There was no way to say that the World War II armies of the United States were to go on the defense. That really destroyed the structure of the Army and a lot of people on active service felt that at that time. I say that because this business of the communists/anti-communists bit, and the idea of a Department of War or Department of Navy as against a Department of Defense -- another major shift -- was then joined by this new idea of a Central Intelligence Agency.
As Prouty notes, the shift to a defensive stance was accompanied by a requisite dependency upon a centralized intelligence structure. Section 403, part (d) of the National Security Act of 1947 defined the complete "Powers and duties" that would be conferred upon the Central Intelligence Agency:
For the purpose of coordinating the intelligence activities of the several Government departments and agencies in the interest of national security, it shall be the duty of the Agency, under the direction of the National Security Council --
(3) to correlate and evaluate intelligence relating to the national security, and provide for the appropriate dissemination of such intelligence within the Government using where appropriate existing agencies and facilities: Provided, That the Agency shall have no police, subpoena, law-enforcement powers, or internal-security functions: Provided further, That the departments and other agencies of the Government shall continue to collect, evaluate, correlate, and disseminate departmental intelligence: And provided further, That the Director of Central Intelligence shall be responsible for protecting intelligence sources and methods from unauthorized disclosure;
(4) to perform, for the benefit of the existing intelligence agencies, such additional services of common concern as the National Security Council determines can be more efficiently accomplished centrally;
As Prouty has repeatedly emphasized, "To really understand the CIA, you have to remember that perhaps its best cover story is that it's an intelligence organization. It doesn't do much intelligence." The fact is, the CIA was never authorized or empowered to even collect or gather intelligence. By law it is defined to be nothing more nor less than a coordinating agency. Most reporters and journalists who write about the activities and duties of the CIA either are ignorant of this fact, or they are serving special interests. And by examining the defined power and duties -- which have not been changed since the Agency was created over 50 years ago -- we see that it is paragraph 5 that has been used to support the claim that the CIA is authorized by law to conduct special operations.

Instructions to follow:
Carry on the passage on the CIA's powers under the National Security Act of 1947 from the point where it stops. The records have nothing to do with the passage on the CIA's powers.

Dataset:
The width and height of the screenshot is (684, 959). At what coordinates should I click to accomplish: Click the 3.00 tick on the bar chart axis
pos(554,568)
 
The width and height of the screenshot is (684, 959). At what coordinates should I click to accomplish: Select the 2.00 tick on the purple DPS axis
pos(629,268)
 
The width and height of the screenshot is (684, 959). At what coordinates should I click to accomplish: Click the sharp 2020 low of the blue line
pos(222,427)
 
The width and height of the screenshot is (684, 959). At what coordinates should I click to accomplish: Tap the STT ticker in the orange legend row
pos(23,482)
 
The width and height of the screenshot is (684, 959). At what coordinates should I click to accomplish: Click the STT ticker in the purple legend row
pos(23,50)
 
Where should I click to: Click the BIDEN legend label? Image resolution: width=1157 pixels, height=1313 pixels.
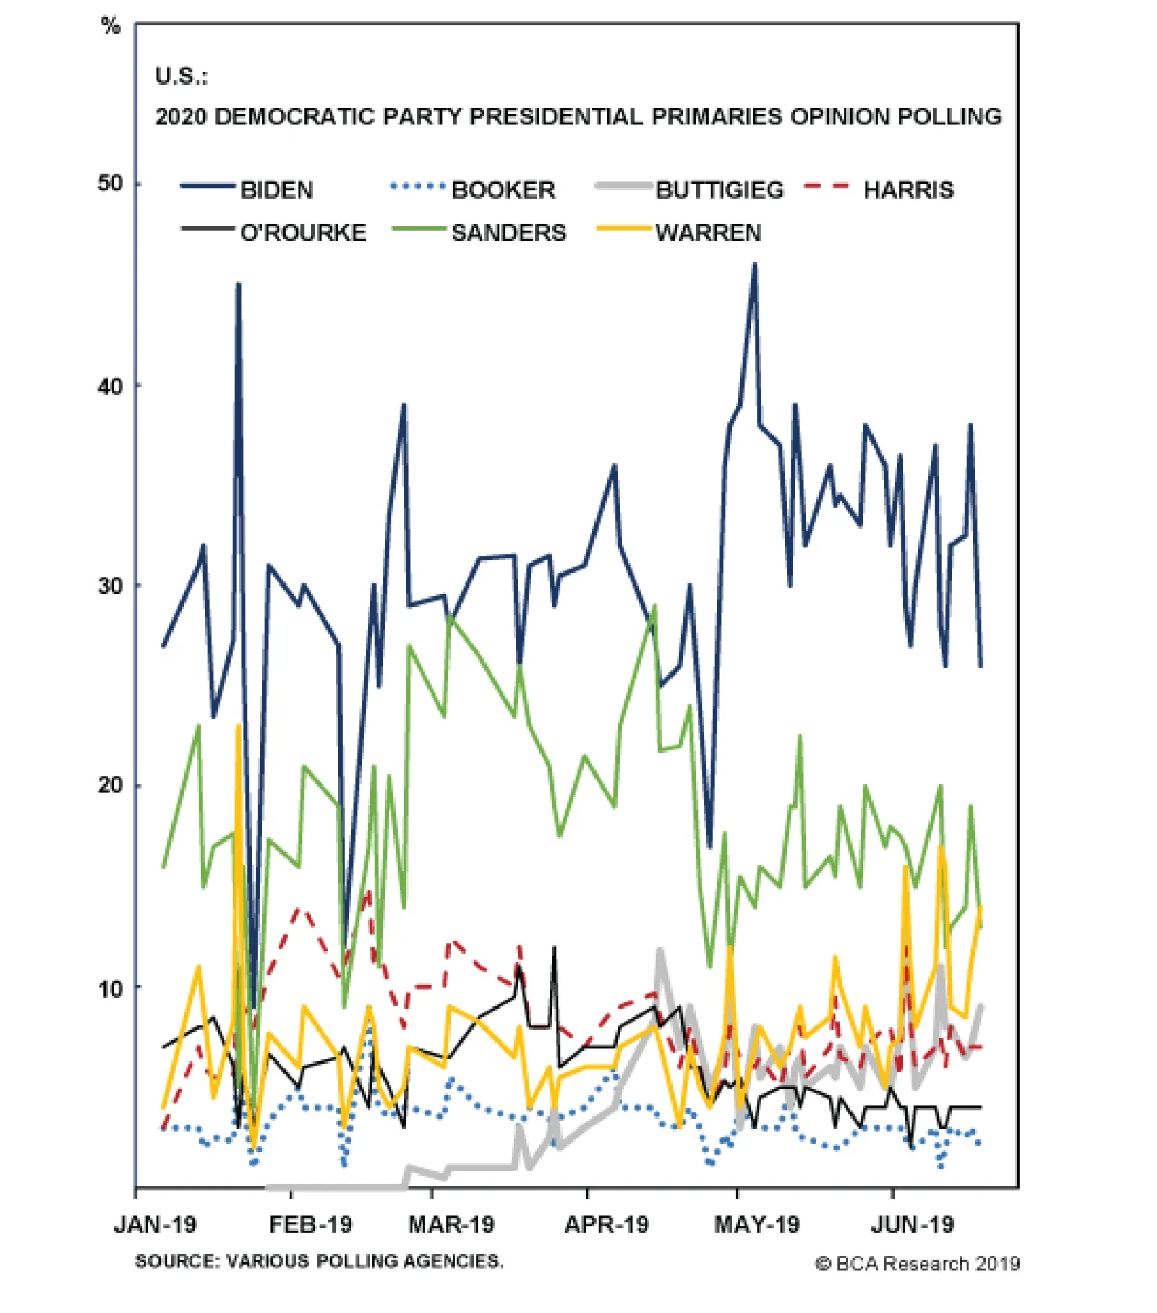(276, 190)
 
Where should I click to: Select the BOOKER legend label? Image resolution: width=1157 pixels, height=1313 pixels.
(503, 190)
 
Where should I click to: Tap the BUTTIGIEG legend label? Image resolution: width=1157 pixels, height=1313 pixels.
(720, 190)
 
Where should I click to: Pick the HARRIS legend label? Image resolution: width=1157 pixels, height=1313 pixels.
(908, 190)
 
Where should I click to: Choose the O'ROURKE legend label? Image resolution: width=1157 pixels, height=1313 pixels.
(303, 233)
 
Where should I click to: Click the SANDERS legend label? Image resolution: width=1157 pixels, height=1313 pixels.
(508, 233)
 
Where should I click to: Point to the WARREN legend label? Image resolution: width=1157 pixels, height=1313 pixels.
(709, 233)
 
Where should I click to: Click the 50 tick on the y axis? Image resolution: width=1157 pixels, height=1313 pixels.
(110, 184)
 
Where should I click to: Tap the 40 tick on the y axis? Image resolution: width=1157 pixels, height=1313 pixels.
(110, 386)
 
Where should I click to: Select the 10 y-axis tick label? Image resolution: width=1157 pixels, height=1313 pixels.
(110, 988)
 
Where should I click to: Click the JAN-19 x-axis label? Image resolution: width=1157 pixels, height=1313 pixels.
(155, 1225)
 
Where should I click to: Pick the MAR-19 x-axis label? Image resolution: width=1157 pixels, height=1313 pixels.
(451, 1225)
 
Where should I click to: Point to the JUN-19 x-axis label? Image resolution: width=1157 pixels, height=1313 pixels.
(913, 1225)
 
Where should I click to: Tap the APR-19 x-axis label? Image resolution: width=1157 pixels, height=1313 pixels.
(607, 1225)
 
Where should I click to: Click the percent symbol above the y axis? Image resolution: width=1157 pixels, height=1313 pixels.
(110, 27)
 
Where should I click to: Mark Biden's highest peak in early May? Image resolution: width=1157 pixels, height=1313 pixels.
(754, 265)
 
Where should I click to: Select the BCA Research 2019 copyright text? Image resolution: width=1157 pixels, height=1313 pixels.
(918, 1264)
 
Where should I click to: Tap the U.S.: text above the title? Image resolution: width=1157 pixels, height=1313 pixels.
(181, 76)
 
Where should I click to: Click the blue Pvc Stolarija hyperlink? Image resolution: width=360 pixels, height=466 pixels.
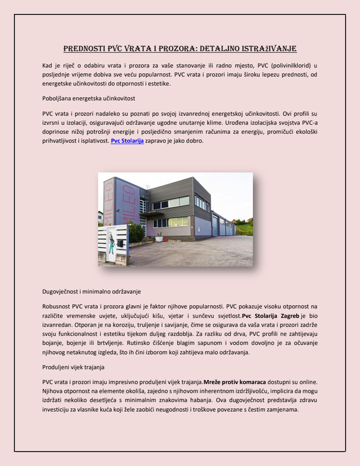(x=127, y=157)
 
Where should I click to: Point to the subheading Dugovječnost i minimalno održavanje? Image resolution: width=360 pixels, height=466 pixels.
(x=92, y=290)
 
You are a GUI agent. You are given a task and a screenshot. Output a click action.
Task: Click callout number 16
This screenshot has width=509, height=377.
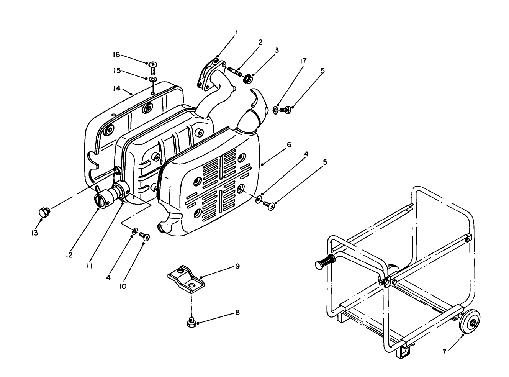pos(116,55)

The response:
Among its other functions, the National Security Council (NSC) was set up as the sole oversight mechanism of the Central Intelligence Agency. The NSC contains four statutory members: the President, the Vice-President, the Secretary of State and the Secretary of Defense. The CIA's original duties were clearly specified: "to correlate and evaluate intelligence relating to the national security". But the original intent of this law, written and ratified during the calm before the storm of the Cold War and anti-communist sentiment beginning in the 1950s, was quite different from later interpretations. Regarding the National Security Act of 1947, Prouty explains,
[W]hen Congress wrote the language of this legislation for the CIA -- and I printed this literally in the [Secret Team] book so that anyone who wants to read it will see exactly what the law says -- it said that the CIA is created to coordinate the intelligence of the rest of the government. That was why it was created. With that as a primary duty of CIA, then the other little tasks and things they were supposed to do come forward and it is a clearer explanation -- in fact, it is the only explanation when it is put that way. There was not a single word, for example, in the law that said that the CIA should collect intelligence. There wasn't a single word in the law that said the CIA should get involved in covert operations, and this is the same law that exists today . . . We haven't changed it.
But gradually things changed, whether they were written into the law or not. . . . The people that first became members of this new CIA knew that their job was the coordination of intelligence. They had no doubt about that. The enormous move toward Cold War, anti-communism and all that -- all the buzz words that we've lived on for the last 30 or 40 years -- did not exist then, at least not strongly. It was coming over the horizon.
Prouty acknowledges that the U.S. Government did not confront the fact that there was no real legal basis and no approved structure for covert operations when it wrote the National Security Act.
There is no law, there is no structure, for covert operations. The Government didn't confront that in 1947 when they wrote the law. There has been no revision of the law to accommodate that. There have been decisions by the National Security Council which do assign covert operations, primarily to CIA but, on a time-to-time basis.
In fact, one of the strongest of these papers -- the designation was NSC 10/2 -- was in my files early in the business back in 1955. And I remember that on the side of the paper -- written in pencil and in his own hand, President Eisenhower had written that any time a decision had been made for the Defense Department to support the agency with arms, equipment, money, people, bases, etc., that the equipment was to be limited to that one time only and afterwards withdrawn. He did not want the CIA to create a capability that was on-going. He was very specific about it.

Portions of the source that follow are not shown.